§ **Instruction**: Count the lines of the records that contain the word "This". Give only the number.

• • • • •

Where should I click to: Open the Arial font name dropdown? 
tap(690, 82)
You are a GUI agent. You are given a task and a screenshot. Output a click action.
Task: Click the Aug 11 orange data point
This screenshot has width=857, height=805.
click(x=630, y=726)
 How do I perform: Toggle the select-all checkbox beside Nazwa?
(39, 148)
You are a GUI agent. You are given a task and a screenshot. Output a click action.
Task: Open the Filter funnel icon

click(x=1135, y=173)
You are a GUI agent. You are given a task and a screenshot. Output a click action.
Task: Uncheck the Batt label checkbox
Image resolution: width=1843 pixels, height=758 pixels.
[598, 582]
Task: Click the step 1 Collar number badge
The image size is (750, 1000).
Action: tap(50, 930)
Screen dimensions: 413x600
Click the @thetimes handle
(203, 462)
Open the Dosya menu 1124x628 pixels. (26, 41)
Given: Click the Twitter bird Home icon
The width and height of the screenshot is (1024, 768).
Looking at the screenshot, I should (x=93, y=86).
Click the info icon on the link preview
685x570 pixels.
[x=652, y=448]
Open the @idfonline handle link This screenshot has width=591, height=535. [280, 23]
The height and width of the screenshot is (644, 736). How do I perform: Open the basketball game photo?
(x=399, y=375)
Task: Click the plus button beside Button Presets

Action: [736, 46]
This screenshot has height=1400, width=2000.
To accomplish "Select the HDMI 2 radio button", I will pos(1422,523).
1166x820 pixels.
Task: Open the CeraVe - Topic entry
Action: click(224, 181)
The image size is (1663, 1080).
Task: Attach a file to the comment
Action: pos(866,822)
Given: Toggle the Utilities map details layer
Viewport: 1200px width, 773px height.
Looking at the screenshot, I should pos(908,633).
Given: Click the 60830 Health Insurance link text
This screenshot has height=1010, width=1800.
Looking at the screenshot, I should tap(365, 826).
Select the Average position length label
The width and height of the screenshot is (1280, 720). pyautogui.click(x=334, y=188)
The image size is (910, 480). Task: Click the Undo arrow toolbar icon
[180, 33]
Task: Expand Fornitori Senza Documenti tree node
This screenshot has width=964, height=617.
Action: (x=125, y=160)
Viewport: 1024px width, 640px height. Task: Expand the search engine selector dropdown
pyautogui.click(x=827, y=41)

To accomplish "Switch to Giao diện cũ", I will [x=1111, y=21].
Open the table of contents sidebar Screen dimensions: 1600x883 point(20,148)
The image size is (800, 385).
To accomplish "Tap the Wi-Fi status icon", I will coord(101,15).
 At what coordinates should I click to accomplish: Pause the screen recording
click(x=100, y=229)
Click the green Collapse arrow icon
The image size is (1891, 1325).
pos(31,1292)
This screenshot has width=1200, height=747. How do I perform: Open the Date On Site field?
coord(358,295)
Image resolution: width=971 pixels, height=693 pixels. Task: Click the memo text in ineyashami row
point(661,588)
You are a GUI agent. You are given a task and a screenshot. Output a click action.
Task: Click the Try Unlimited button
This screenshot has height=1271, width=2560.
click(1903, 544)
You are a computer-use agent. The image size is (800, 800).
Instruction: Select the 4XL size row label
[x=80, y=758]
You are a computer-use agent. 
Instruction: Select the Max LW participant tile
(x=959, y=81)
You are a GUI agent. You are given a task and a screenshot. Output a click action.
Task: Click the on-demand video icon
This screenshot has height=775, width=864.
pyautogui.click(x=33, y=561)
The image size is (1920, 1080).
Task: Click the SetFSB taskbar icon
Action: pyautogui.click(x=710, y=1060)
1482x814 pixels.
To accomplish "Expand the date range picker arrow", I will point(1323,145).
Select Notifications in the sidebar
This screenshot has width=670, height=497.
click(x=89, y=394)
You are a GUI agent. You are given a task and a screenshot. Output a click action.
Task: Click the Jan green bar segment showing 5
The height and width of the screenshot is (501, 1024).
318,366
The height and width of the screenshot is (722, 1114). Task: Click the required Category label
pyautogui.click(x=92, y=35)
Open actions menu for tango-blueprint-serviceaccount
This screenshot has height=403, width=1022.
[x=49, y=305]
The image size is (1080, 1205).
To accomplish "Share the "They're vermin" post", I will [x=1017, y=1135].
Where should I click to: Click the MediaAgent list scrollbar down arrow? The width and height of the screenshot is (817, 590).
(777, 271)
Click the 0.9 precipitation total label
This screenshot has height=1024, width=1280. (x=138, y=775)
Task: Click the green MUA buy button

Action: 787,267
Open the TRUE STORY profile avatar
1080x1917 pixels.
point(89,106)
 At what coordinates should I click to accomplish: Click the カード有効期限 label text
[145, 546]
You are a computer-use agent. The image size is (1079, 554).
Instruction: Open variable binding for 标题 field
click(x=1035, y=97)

• • • • •

§ **Answer below**: 11